The Federal Reserve passed on the opportunity to make it two meetings in a row in which it had voted to raise interest rates, when its FOMC gathering concluded with the decision to stand pat on borrowing costs at this time. This widely expected decision came about even as a pair of strong economic reports had been issued earlier today. On point, before the stock market opened, a private-sector survey on payrolls showed a much larger-than-expected increase in jobs for January. Then, nearly two hours later, the Institute for Supply Management released data showing a solid gain in manufacturing last month.

As to the Fed, the bank voted just moments ago to leave borrowing costs unchanged in spite of the fact that it had seen an improvement in economic sentiment of late. On the whole, the lead bank concluded that the labor market has continued to strengthen (as we saw in the large gain in jobs last month) and that economic activity has continued to gain traction. Further, recent data show that household spending has continued to rise moderately, while measures of consumer and business sentiment likewise have perked up.

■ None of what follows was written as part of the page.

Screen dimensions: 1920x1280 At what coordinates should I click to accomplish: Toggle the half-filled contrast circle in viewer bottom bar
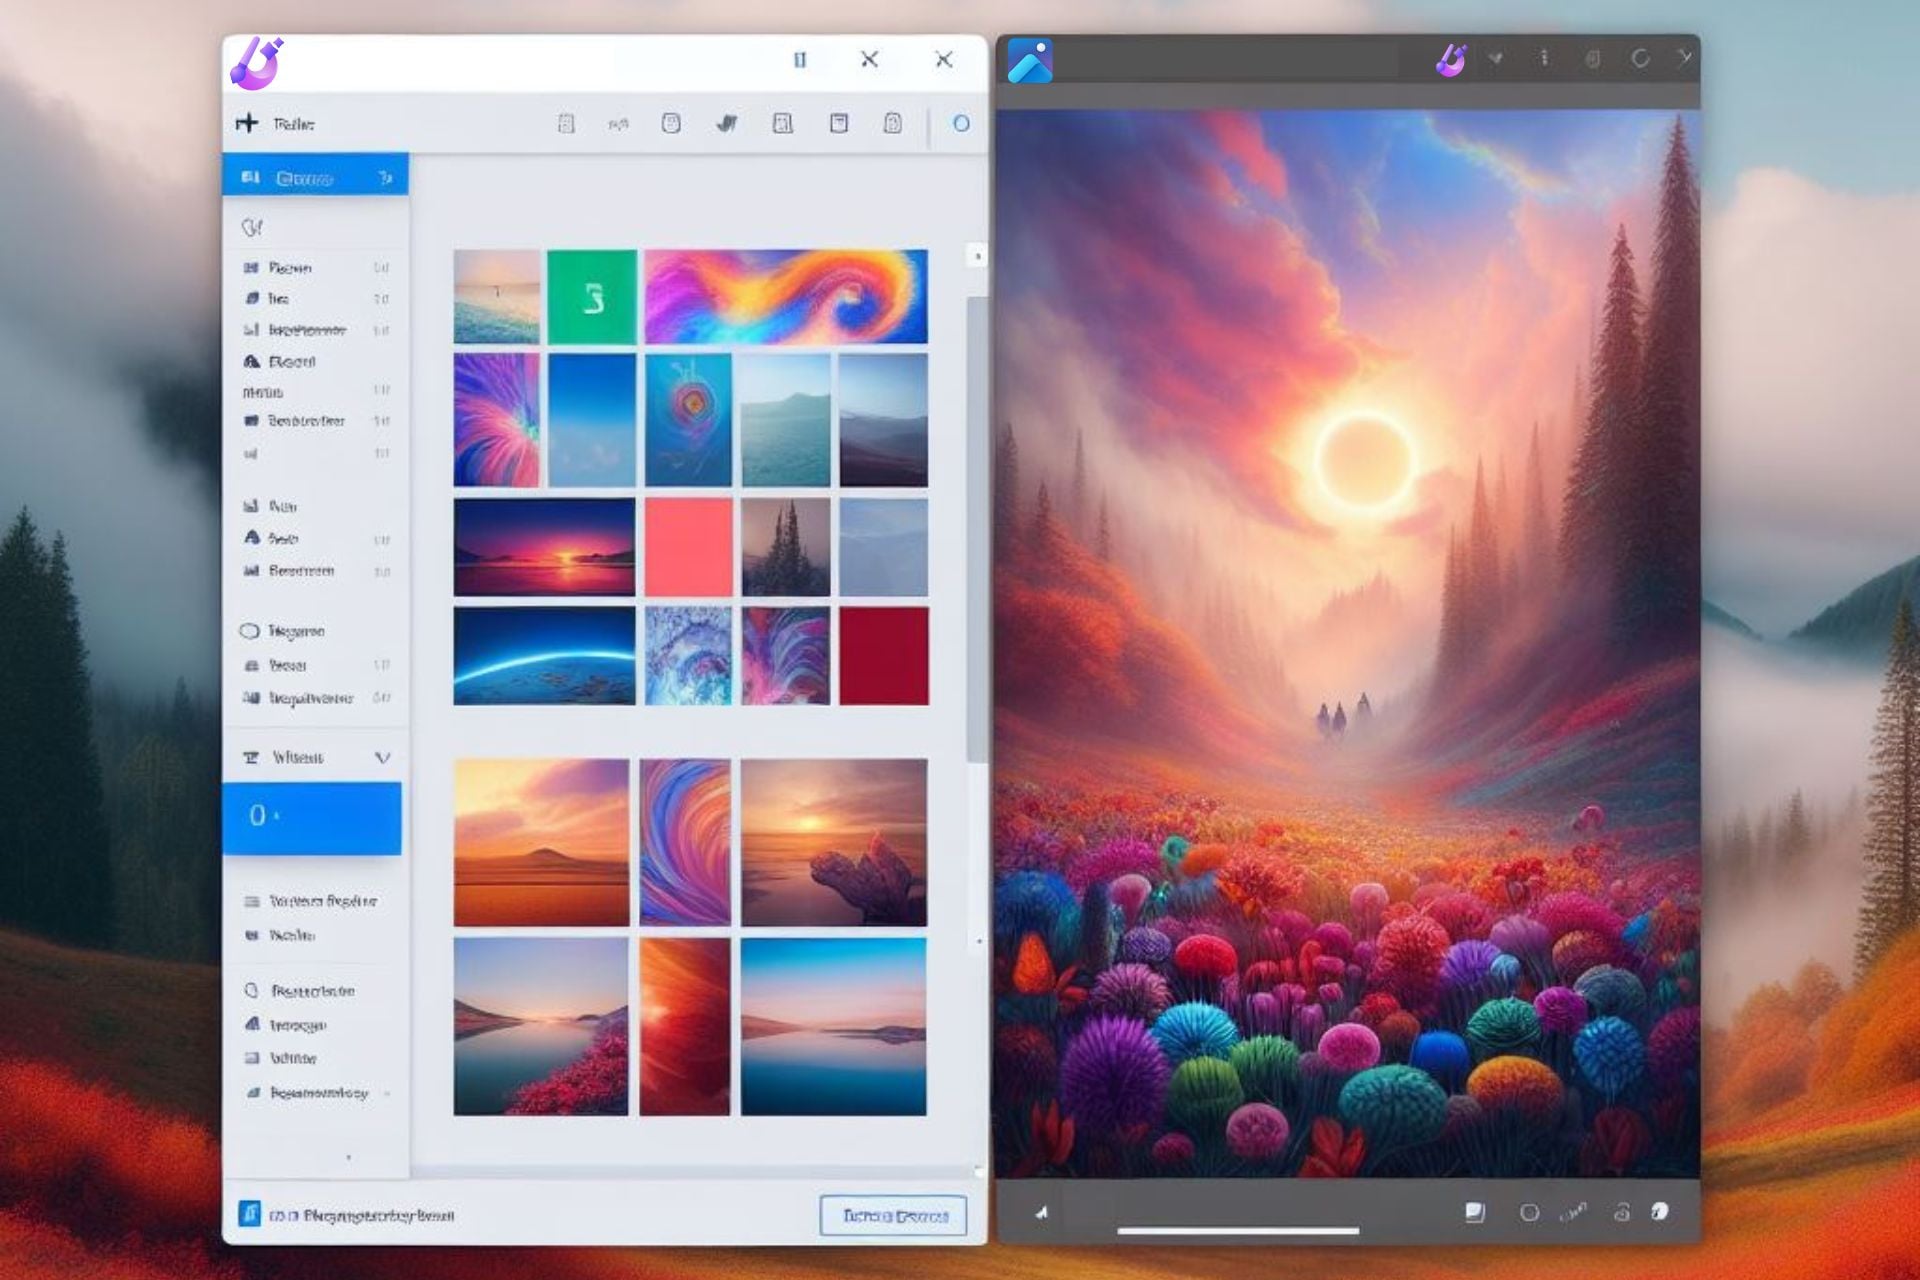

In addition, the Fed opined that near-term risks to the economic outlook remain roughly balanced. Given all this, the Fed has decided to maintain the target range for the federal funds rate at 0.50 percent to 0.75 percent. The bank's next meeting will be in six weeks. Wall Street, which was not surprised at all by this rate decision, has strengthened in the minutes following the FOMC release, with the Dow Jones Industrial Average, which had given up all of a more than 100-point gain, now rising again, with the latest figures showing a 50-point rise in that composite.

All in all, this was the expected move, and although we continue to see the Fed moving ahead and raising interest rates as many as three times this year, we give less than a 50% chance that the next move will come in mid-March. We think it is more likely that the Fed will hike borrowing costs in late April.

At the time of this article's writing, the author did not have positions in any of the companies mentioned.